| Task brief |
Copy out the forum thread below on finding duplicate IDs in a CSV file, word for word and in full.

| Reading text |
►
I've got a csv file where the left most column contains an ID field. Is there a clever way I can use any utility programs such as sed to find any ID's that are used more than once?
+3
A:
If all you want is the IDs, then you can try
cut -d "," -f $NUM | sort -n | uniq -d
where $NUM
is the number of the field containing the ID. The cut
command will extract a list of ids, and the uniq
command will show you only those which are duplicated.
Michael Mior
2010-09-23 23:51:35
Note that you need to `sort` the items before passing them to `uniq`; `uniq` only compares adjacent lines.
Brian Campbell
2010-09-24 00:02:15
Oh, right. Thanks @Brian. Updated answer.
Michael Mior
2010-09-24 00:07:10
You can add `-c` to `uniq` (or substitute it for `-d`) to get a count of the duplicates.
Dennis Williamson
2010-09-24 02:13:37
Note uniq can't currently operate on a particular field, so I would remove the -f $NUM portion from the cut command, and just add the note that if all you want is the IDs, then you can add that.
pixelbeat
2010-09-24 13:46:53
@pixelbeat I don't understand your comment. I realize `uniq` can't operate on a particular field, which is I why suggested `cut`ting things up first. If you remove the `cut` command, uniq won't look for unique IDs, but whole rows which are unique, which I don't think is what the OP wants.
Michael Mior
2010-09-24 15:52:00
◄
| Information shown |
►
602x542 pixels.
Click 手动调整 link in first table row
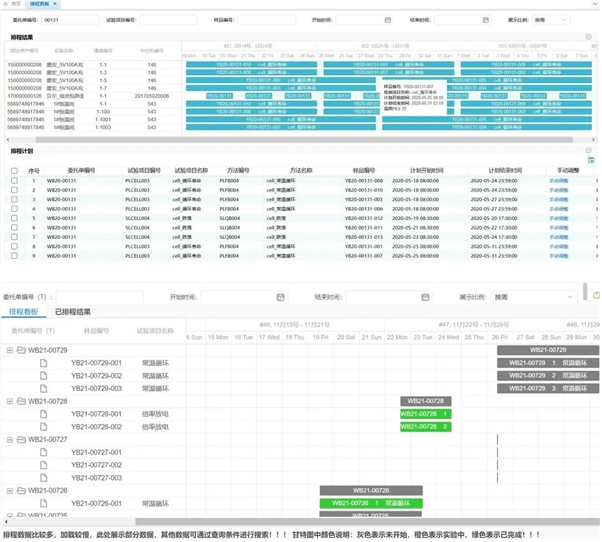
◄
| Result |
I've got a csv file where the left most column contains an ID field. Is there a clever way I can use any utility programs such as sed to find any ID's that are used more than once?
+3
A:
If all you want is the IDs, then you can try
cut -d "," -f $NUM | sort -n | uniq -d
where $NUM
is the number of the field containing the ID. The cut
command will extract a list of ids, and the uniq
command will show you only those which are duplicated.
Michael Mior
2010-09-23 23:51:35
Note that you need to `sort` the items before passing them to `uniq`; `uniq` only compares adjacent lines.
Brian Campbell
2010-09-24 00:02:15
Oh, right. Thanks @Brian. Updated answer.
Michael Mior
2010-09-24 00:07:10
You can add `-c` to `uniq` (or substitute it for `-d`) to get a count of the duplicates.
Dennis Williamson
2010-09-24 02:13:37
Note uniq can't currently operate on a particular field, so I would remove the -f $NUM portion from the cut command, and just add the note that if all you want is the IDs, then you can add that.
pixelbeat
2010-09-24 13:46:53
@pixelbeat I don't understand your comment. I realize `uniq` can't operate on a particular field, which is I why suggested `cut`ting things up first. If you remove the `cut` command, uniq won't look for unique IDs, but whole rows which are unique, which I don't think is what the OP wants.
Michael Mior
2010-09-24 15:52:00